R.I.P. 'Austin City Limits' Founder Bill Arhos

R.I.P. 'Austin City Limits' Founder Bill Arhos
The founder of a musical institution has passed away, as Austin City Limits creator Bill Arhos died on Saturday (April 11) at the age of 80.

Arhos started working in public television in 1961. He hatched the idea for Austin City Limits in 1974 and organized a pilot featuring Willie Nelson in October of that year. It got the green light and has since gone on to become the longest-running music program in U.S. history. It's put on by PBS affiliate KLRU.

Arhos was the show's executive producer from 1975 to 1999 and its president and general manager from 1986 to 1999. Additionally, he was on the boards of PBS and the Country Music Association. He retired in '99.

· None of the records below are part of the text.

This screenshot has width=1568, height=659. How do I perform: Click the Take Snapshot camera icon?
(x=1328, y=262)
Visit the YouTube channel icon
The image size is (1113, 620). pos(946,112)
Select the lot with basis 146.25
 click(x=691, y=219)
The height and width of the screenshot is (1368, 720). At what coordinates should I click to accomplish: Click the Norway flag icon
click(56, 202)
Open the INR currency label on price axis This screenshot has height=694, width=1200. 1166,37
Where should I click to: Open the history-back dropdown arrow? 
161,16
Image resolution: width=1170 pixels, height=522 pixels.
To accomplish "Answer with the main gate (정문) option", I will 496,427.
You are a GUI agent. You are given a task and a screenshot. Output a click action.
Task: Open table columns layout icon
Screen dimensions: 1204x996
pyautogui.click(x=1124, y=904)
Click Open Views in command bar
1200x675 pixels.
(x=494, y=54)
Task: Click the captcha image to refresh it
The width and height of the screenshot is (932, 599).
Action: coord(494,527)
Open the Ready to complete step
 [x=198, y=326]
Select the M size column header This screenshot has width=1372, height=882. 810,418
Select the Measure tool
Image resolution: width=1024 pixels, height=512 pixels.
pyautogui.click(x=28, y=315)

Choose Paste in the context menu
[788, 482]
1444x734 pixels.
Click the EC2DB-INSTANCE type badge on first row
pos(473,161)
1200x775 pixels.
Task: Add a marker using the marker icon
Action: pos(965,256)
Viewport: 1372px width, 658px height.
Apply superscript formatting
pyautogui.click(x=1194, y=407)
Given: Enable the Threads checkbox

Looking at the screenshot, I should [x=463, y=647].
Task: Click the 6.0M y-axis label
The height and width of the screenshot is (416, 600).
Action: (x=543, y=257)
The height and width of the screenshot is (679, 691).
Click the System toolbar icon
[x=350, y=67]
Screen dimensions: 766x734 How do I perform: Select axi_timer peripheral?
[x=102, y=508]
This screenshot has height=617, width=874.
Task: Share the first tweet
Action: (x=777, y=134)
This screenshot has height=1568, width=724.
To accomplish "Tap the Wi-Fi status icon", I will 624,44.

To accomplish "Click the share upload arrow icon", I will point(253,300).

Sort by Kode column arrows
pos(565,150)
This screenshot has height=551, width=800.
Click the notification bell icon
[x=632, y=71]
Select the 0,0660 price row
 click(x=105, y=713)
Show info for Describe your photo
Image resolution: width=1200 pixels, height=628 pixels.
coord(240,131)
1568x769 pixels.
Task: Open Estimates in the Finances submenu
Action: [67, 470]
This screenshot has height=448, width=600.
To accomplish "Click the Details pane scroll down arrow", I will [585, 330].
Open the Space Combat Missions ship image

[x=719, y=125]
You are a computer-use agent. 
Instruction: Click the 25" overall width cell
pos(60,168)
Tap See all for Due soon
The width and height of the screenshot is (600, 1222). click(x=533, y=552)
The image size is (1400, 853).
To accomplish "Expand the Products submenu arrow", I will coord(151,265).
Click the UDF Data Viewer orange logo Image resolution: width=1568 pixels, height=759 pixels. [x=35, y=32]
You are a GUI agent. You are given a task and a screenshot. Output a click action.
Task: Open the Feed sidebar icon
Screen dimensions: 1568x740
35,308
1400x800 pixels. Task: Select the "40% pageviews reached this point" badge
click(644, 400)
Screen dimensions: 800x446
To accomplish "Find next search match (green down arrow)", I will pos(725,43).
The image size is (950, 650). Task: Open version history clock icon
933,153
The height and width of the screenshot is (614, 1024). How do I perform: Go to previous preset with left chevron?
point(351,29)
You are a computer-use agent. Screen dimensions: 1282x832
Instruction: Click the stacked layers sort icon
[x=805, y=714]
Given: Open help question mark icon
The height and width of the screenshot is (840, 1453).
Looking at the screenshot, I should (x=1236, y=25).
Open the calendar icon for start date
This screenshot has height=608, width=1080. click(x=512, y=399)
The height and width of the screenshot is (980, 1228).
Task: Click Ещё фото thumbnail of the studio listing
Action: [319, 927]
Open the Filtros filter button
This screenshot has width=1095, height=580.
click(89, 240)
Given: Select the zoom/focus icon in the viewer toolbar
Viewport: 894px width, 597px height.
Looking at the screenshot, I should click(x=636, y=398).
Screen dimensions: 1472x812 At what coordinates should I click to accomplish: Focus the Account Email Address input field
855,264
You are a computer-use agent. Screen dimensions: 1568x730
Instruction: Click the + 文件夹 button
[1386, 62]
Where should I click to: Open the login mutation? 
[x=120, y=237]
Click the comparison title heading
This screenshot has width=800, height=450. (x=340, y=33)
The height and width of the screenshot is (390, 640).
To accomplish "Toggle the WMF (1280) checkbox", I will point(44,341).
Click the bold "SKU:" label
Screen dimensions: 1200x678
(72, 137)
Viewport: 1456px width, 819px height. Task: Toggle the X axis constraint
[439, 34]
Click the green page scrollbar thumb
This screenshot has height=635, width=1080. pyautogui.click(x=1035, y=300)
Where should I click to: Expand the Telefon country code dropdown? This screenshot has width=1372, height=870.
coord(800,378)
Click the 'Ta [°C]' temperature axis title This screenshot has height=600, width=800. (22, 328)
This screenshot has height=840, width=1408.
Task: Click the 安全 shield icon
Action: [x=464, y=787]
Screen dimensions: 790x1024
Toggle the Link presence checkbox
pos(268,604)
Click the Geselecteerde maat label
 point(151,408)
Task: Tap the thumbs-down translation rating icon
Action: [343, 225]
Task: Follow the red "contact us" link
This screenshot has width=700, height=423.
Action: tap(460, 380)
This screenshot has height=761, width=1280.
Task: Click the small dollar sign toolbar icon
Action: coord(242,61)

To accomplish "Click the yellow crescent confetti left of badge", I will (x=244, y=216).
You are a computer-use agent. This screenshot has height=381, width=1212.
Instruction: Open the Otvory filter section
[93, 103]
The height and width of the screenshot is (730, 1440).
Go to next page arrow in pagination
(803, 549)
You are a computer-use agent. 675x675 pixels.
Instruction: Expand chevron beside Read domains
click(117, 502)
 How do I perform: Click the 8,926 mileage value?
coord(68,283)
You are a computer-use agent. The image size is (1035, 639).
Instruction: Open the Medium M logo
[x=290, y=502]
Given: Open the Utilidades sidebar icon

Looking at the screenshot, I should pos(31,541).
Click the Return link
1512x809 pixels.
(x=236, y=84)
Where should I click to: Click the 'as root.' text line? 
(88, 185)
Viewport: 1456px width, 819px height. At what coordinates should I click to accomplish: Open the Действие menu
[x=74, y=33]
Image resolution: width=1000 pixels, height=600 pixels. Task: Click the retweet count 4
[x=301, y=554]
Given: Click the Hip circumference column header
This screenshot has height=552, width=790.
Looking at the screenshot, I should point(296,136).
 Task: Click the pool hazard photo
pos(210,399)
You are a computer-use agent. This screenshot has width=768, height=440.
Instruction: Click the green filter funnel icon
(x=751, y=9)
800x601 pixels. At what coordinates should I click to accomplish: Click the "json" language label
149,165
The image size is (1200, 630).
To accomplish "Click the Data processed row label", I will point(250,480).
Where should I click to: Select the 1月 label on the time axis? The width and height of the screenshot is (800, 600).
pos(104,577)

"I've never met anyone like Bill Arhos," ACL executive producer Terry Lickona said in a statement. "He was a real character, known and loved not just in Austin but throughout the PBS system. The idea for Austin City Limits was not just his alone, but he brought it to life, and he kept the show going and growing through some difficult times. Whether they know it or not, millions of music fans, artists and PBS viewers owe a debt to him for his enormous contribution to what's become a cultural institution."

Austin City Limits celebrated its 40th anniversary last year. Also in 2014, Arhos was an inaugural inductee into the Austin City Limits Hall of Fame. Watch a clip about Arhos and his role in ACL below.

The show has inspired a music festival, similarly called Austin City Limits Music Festival.